OBL. Ol' Blue, Old Blu Lahst, Or plain old 'oh b L'. This pub is the hub 4 all hipsters, and people to do with Vice. They throw some pretty good gigs/events. Been there before and made fwendz, we thought, with the bodyguardz. We got a bit cocky and bragged about this, taking pictures, posting on myspace, flickr, twitter, google, tumblr (COOOL!!!!!!!)))). Despite our friends anxiety about not getting in, we assured them with 'Nah m8 dw da security knows us, lyk U may not get in, but WE will.' So we get there, and they're all Bless xoxoxo about us going in. It's some moshpit in there- literally stampeed of old men in pointy shoes with beards and button up tops (sw00n)!. We kinda give a smirk, like 'yh yh we got in here, we knw this joint, sfe sfe xoxo'. We go to the toilets, do a shit, and get back up there. I text my friend 'WE GOT IN!!! WOOOOOOOOOOO. YEAH BBZ.' If this wasn't cool enough, we bring them in and they don't get in, due to not having I.D. We're beggin, pleadin', willing to fla$h titz just to live the indie VIP lifestyle, but no. They don't let us in. Nope. So we go to try to get into Cargo. Fail again. AWKS. We pull out a rollup, start tokiNG up so we seem 'older' 'wizer' 'stronger' 'faster' 'better' hold tyt Kanye.

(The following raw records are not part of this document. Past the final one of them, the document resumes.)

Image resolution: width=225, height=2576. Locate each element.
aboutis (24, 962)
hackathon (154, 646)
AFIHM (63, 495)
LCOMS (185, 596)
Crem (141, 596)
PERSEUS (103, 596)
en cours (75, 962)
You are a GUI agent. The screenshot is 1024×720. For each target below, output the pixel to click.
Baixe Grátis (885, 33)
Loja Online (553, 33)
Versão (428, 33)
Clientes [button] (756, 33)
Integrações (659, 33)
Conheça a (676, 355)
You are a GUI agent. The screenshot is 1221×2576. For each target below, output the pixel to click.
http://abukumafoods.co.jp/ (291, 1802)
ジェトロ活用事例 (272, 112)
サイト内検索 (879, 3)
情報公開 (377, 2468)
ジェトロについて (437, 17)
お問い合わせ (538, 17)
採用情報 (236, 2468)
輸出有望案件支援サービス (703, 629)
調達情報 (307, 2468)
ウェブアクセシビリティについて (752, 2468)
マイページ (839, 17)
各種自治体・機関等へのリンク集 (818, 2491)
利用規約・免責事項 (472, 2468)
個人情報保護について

GOD LISTENS AND ANSWERS 2 OUR PRAYERS, AND BY SOME MIRACLE, A NEW BOUNCER IS AT THE DOOR AND WE ALL GET IN!! Smilez n' drinks all round!
There's some band who look 12 years old, one lookS albino with braces. Bless him though he was cute. There music was quite good, and we were the only ones dancing. To our right were some fucking Made In Chelsea tryhards with gelled hair slicked back with headbands, grinding on their Sloaney long haired gfs. PDA MUCH BBZ. LEAVE. DPMO.
We go out because the ambience got too heated and we needed a quick ciggy bweak. We get outside, and I swear I saw flashes of bodyguards, MandMs and walky talkies. 'Oi listen, yh, where R ur I.DS', the one bodyguard says, whilst munching on some coloured m&ms. HARD. I whip out mine, feeling sxc and free (jessie j) lols. He asks for the rest of ours and we endlessly made excuses 'listen, I liv in Brighton so, lyk I forgot my I.D, come on m8 giv us a break.' We also said we had evidence of knowing him, and got out the picture of him pouting with us. B8ED. B8ED. He kinda went red and said gigglin' with an m&m stuck in his tooth "is dat me"? As if he looked really fit, and wanted some compliments.. awkwaaarrrdd.
In the end, the walky talky was whipped out '4111' 'HELLO CAN U HEAR ME?? I AM WITH THE TWO GIRLS. LISTEN THERE ARE TWO MANY MEN IN HERE, CAN WE LET DEM IN?" What is this place? The fucking Ritz Carlton? Outrageous yo.
OLD BLUE LAST , MORE LIKE, this is the LAST time your and your BLUE M&Ms will be seeing us anywhere near OLD street.